- Opening Delimiter -
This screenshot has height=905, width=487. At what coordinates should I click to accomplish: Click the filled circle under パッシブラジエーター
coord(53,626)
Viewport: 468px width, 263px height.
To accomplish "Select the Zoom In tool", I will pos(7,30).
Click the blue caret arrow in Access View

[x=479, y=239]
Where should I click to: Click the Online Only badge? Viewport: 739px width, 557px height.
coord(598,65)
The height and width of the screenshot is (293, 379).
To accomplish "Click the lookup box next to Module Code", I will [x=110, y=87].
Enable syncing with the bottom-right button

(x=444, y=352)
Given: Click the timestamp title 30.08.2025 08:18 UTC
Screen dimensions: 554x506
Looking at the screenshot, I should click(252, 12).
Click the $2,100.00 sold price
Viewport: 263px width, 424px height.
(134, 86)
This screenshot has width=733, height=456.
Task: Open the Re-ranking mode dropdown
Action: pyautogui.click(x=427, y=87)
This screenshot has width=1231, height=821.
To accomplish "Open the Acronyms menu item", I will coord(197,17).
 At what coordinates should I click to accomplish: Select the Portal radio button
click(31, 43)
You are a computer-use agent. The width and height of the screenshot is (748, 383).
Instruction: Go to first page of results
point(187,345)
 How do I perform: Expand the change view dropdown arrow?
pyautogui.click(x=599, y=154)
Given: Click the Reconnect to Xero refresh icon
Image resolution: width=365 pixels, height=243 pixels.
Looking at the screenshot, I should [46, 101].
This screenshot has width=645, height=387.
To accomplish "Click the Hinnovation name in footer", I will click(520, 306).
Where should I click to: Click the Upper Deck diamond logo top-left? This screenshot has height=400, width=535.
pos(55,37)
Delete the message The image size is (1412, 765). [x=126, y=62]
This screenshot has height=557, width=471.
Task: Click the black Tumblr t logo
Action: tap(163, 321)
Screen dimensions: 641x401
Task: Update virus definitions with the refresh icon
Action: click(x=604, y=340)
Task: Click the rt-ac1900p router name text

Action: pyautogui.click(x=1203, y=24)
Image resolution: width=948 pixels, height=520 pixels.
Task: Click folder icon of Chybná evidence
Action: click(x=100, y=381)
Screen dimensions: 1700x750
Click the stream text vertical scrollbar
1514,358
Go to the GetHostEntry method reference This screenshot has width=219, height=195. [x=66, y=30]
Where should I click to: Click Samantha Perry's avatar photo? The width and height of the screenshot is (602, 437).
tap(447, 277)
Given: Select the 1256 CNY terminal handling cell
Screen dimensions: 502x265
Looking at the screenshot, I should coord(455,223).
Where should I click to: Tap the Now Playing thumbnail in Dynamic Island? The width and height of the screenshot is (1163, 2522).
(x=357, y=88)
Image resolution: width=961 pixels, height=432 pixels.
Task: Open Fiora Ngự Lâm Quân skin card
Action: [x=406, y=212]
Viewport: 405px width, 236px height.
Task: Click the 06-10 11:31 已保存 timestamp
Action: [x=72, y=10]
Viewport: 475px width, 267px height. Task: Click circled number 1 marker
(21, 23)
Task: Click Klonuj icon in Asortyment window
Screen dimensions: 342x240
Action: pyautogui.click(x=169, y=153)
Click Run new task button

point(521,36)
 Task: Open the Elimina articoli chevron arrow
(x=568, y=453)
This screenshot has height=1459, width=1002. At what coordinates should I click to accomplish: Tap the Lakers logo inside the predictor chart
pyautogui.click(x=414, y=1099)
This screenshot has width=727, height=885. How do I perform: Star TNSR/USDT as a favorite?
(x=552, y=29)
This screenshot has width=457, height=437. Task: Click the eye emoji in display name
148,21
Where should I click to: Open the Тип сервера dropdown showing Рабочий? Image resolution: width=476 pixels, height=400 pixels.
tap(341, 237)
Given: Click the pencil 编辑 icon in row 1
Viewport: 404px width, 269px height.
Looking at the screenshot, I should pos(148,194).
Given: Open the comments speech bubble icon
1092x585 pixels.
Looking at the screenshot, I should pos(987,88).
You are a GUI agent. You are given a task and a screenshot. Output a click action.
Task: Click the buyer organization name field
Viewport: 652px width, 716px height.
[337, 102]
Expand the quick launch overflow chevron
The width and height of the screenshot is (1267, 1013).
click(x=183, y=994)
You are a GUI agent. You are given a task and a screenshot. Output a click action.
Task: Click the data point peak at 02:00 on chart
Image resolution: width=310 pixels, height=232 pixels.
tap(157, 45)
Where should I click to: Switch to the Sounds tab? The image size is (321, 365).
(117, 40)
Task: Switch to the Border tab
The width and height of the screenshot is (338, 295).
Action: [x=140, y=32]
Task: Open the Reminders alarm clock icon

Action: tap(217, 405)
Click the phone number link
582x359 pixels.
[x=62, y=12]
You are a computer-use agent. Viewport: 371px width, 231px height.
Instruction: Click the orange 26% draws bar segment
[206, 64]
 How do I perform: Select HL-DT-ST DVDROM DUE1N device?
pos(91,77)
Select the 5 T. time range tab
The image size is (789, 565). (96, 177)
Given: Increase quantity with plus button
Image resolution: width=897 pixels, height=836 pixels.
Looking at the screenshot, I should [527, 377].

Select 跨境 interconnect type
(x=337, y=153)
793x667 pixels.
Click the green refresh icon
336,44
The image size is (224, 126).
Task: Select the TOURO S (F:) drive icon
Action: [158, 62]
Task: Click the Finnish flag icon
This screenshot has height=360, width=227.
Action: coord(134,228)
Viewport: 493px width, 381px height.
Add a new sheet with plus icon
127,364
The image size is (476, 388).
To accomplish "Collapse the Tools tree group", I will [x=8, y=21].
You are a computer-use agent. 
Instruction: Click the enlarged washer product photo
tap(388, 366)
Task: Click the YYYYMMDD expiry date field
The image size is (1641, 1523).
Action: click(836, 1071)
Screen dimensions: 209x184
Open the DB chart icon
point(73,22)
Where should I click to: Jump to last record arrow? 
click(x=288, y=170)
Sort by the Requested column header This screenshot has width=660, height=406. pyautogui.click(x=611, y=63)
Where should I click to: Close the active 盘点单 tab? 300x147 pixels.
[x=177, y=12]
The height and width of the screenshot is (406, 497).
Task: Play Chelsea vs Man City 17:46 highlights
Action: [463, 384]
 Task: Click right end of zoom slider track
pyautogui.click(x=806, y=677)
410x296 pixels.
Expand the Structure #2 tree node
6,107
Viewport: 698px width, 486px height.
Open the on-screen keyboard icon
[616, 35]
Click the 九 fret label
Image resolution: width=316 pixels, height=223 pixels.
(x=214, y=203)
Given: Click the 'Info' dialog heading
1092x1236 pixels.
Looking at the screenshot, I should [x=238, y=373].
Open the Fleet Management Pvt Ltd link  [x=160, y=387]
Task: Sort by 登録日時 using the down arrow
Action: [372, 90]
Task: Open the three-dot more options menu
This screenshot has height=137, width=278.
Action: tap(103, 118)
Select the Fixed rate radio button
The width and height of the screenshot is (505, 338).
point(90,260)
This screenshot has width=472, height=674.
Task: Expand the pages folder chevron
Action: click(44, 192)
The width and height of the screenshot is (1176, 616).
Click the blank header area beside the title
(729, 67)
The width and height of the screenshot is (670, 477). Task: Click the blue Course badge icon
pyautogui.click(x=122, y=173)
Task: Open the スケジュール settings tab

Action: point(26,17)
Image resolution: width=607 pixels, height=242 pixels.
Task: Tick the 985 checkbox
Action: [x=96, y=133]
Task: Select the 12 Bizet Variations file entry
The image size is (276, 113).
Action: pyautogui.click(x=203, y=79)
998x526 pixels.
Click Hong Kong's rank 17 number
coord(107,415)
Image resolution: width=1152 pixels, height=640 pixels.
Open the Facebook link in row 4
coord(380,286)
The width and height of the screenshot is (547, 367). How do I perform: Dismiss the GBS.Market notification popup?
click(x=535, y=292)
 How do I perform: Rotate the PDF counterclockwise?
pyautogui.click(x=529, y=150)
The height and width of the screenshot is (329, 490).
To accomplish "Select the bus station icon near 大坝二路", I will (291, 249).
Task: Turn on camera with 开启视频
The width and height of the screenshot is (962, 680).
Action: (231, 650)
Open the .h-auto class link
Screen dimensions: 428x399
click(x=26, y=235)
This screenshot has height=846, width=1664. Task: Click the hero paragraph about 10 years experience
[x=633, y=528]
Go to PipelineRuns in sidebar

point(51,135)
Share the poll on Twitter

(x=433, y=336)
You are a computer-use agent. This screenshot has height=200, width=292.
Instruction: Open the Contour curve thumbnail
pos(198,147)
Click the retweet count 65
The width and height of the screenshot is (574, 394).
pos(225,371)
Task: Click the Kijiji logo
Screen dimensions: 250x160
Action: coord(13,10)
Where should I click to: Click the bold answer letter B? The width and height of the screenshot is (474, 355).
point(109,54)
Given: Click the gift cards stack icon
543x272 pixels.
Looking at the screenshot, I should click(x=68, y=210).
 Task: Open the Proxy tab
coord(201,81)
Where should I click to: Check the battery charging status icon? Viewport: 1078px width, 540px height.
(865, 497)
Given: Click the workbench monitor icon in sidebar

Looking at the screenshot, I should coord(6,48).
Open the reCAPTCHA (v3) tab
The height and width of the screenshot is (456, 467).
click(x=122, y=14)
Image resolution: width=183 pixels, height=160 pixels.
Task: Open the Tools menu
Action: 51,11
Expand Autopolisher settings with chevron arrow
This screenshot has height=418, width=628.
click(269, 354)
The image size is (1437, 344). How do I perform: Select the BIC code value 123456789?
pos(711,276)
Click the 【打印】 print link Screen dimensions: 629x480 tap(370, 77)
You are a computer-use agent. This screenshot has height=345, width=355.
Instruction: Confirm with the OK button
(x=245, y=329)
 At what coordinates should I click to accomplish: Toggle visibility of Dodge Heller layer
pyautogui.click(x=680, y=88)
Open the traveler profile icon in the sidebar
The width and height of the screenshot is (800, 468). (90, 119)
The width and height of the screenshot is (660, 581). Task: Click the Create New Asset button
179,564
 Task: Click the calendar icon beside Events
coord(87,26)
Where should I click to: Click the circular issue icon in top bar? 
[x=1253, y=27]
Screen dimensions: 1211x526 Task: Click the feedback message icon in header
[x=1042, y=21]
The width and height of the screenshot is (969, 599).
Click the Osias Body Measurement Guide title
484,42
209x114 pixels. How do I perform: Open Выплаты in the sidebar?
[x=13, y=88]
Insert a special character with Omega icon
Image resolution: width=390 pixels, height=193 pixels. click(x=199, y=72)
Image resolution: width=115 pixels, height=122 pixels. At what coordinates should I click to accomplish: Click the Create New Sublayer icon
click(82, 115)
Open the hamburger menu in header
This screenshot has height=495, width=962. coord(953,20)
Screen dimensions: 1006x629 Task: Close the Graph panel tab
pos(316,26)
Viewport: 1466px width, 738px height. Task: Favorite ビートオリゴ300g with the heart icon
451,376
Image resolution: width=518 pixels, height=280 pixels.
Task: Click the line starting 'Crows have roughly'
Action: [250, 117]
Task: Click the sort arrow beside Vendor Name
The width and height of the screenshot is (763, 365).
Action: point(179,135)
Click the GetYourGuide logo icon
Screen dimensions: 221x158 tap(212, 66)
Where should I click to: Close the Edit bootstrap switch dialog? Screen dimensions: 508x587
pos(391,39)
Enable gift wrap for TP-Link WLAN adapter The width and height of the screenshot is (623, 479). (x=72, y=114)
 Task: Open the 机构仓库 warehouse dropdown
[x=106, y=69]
- Closing Delimiter -
Search the entries for the word "will". Copy each line where it appears.

▶ _ANSWER_
To accomplish "Select the Zoom In tool", I will pos(7,30).
To accomplish "Click the lookup box next to Module Code", I will [x=110, y=87].
To accomplish "Open the Acronyms menu item", I will coord(197,17).
To accomplish "Click the Hinnovation name in footer", I will click(520, 306).
To accomplish "Collapse the Tools tree group", I will [x=8, y=21].
To accomplish "Select the bus station icon near 大坝二路", I will (291, 249).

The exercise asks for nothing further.